State Farm seeks a summary judgment ruling that the plaintiffs claim is dismissed "to the extent she seeks to recover amounts already paid by State Farm." State Farm argues that Ms. Frankland cannot recover again for the $62,789.83 that it has already paid based on the principle that insurance contracts are contracts of indemnity, and an "insured is barred from recovering twice for the same loss." See, e.g., Voth v. State Farm Fire Cas. Ins. Co., 2009 WL 498625 (E.D. La. 2/19/09) (holding that a homeowner could "not recover under her homeowner's policy for any damages for which she has previously been compensated under her flood insurance policy"); Wellmeyer v. Allstate Ins. Co., 2007 WL 1235042 (E.D. La. 4/26/07) (denying summary judgment because "[a]lthough an insured cannot recover twice for a single loss," the court found that the plaintiffs may be able to prove that a covered peril caused uncompensated damage"). Noting that Ms. Frankland admits in her complaint that she received payments from State Farm and used the amount paid to repair her home, State Farm argus that she cannot now seek a credit, return, or refund for the $62,789.83 as part of her recovery.
Ms. Frankland opposes the motion. She states she does not seek double recovery, but that she seeks a credit for the $62,789.83 because she maintains it was spent to no avail as a result of State Farm's under-adjustment. She also argues that the cases State Farm cites are distinguishable. The distinctions are unavailing, however, because the general principle remains the same-an insured cannot recover twice for the same loss.
Summary judgment is warranted "when the pleadings, the disclosure materials on file, and any affidavits show that there is no genuine issue as to any material fact and that the movant is entitled to judgment as a matter of law." Fed.R.Civ.P. 56(c). The movant is initially responsible for demonstrating the reasons justifying the motion for summary judgment by identifying portions of pleadings and discovery that show the lack of a genuine issue of material fact for trial. Tubacex, Inc. v. M/V Risan, 45 F.3d 951, 954 (5th Cir. 1995). The court must deny the moving party's motion for summary judgment if the movant fails to meet this burden. Id.

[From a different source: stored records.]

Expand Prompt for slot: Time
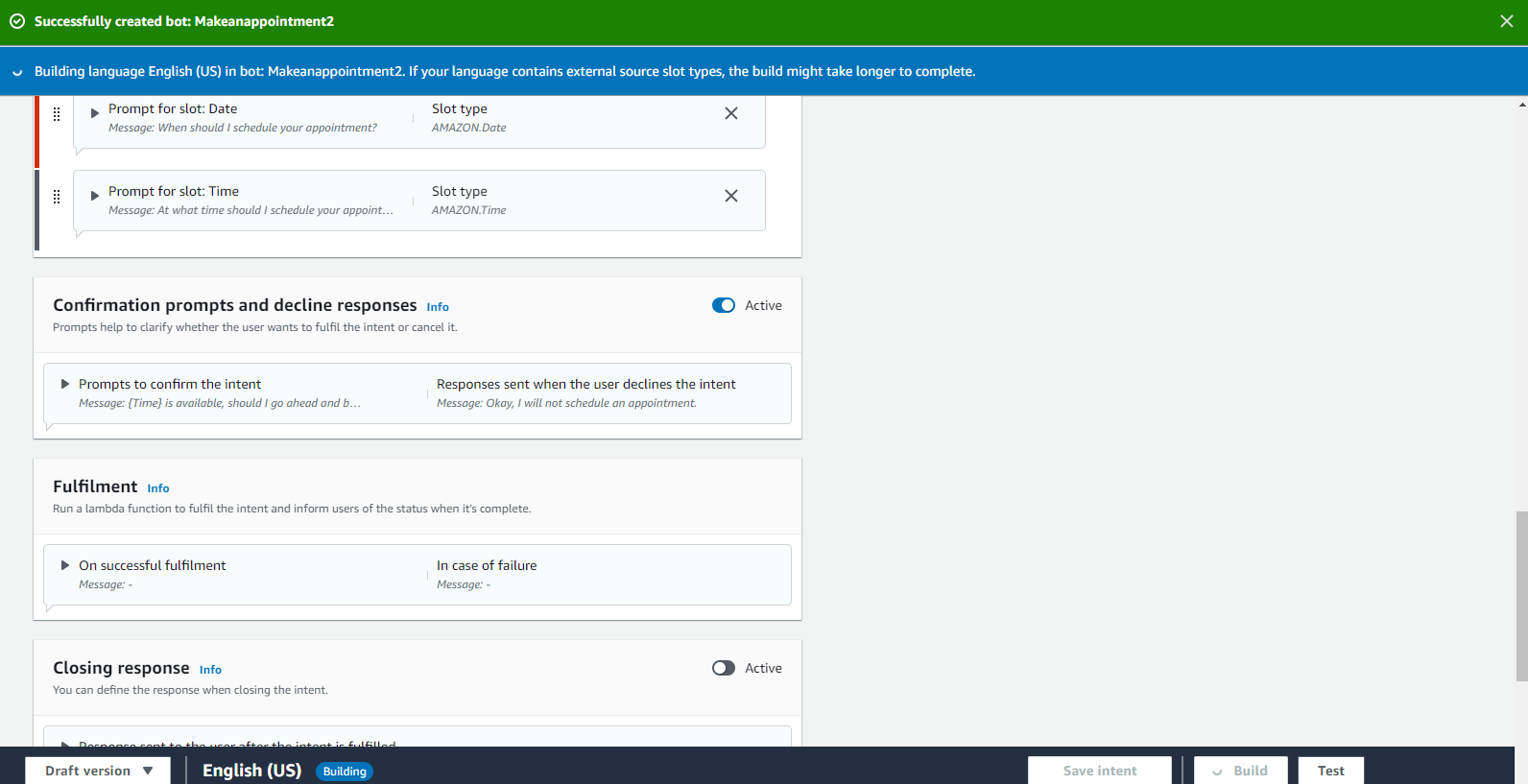tap(95, 196)
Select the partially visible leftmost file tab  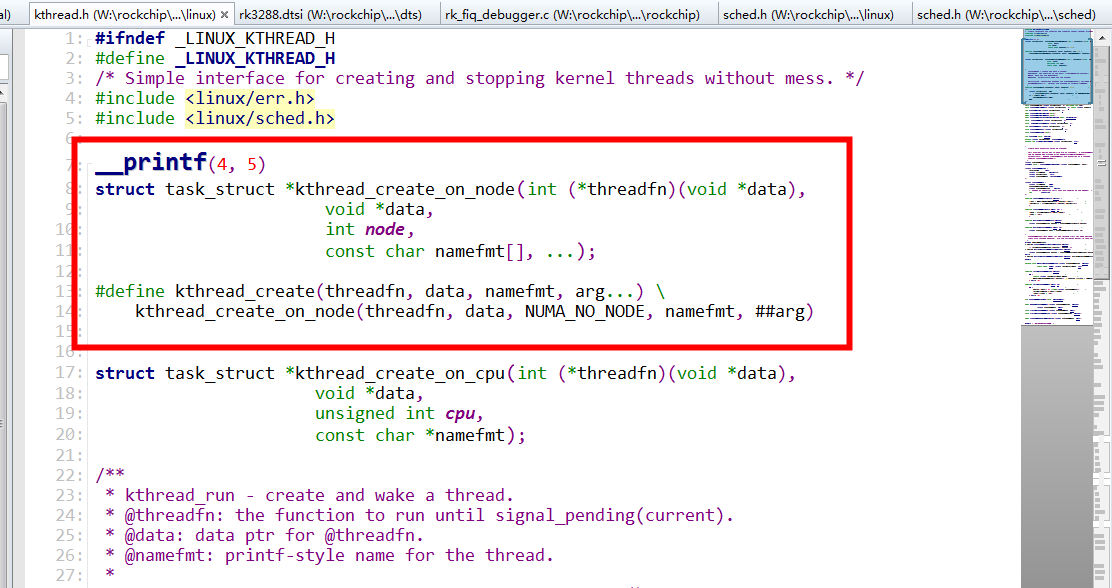click(x=8, y=15)
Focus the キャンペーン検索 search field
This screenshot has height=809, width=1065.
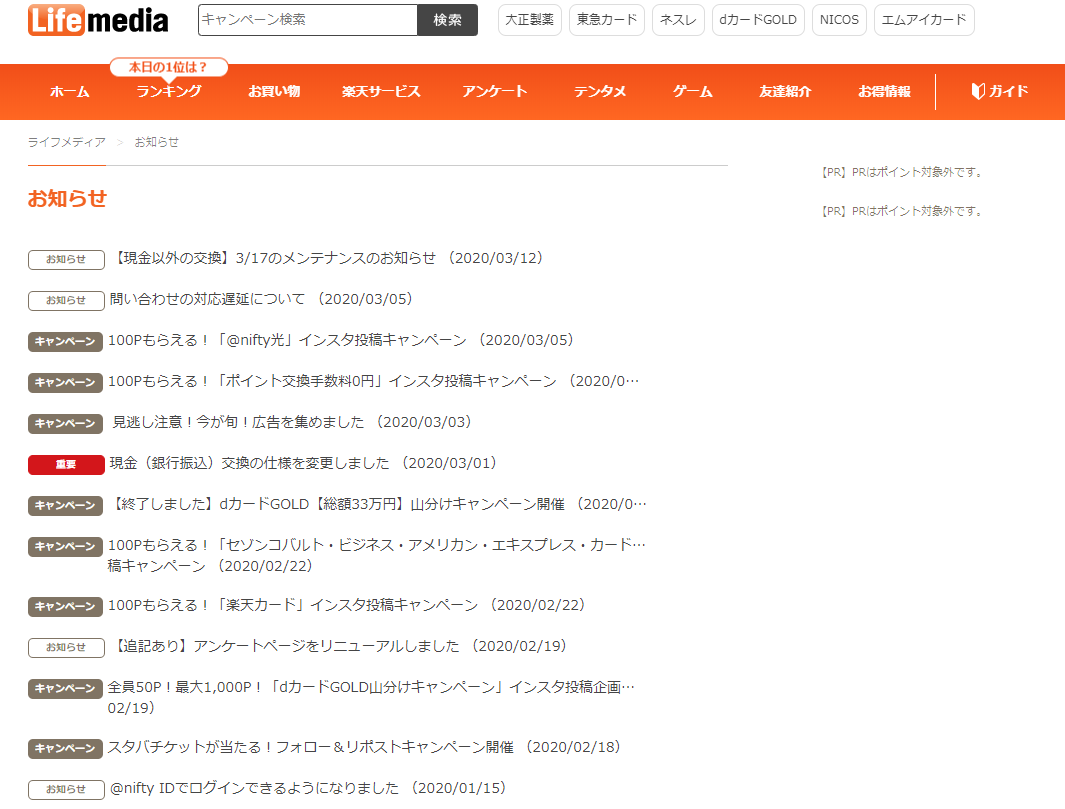(307, 20)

Although the Hurricane Katrina cases State Farm cited involved whether an insured could recover for the same damage under two different insurance policies, the principle remains the same: plaintiffs cannot recover twice for the same loss. See, e.g., Weiss v. Allstate Ins. Co., 2007 WL 891869 (E.D. La. 3/21/07). Moreover, Ms. Frankland has not cited any cases that support her theory that, due to State Farm's under-adjustment, she was "forced" to repair her home in ways she would not have done had State Farm adequately paid her claim, which entitles her to a credit for the $62,789.83. Because the damages for which the $62,789.83 was paid is a previously compensated loss, Ms. Frankland is not entitled to a credit under the theory that, due to State Farm's under-adjustment, she was "forced" to repair her home in ways she would not have done had State Farm adequately paid her claim; accordingly,
IT IS ORDERED that State Farm's motion for partial summary judgment, [doc. 39], is hereby GRANTED insofar as Ms. Frankland cannot recover twice for the same damages; therefore, to the extent that she seeks a claim for a refund, return, or credit on monies already paid to her by State Farm, such a claim is precluded. Nothing in this Order shall be construed to prevent the plaintiff from recovering for previously uncompensated, covered damages at trial.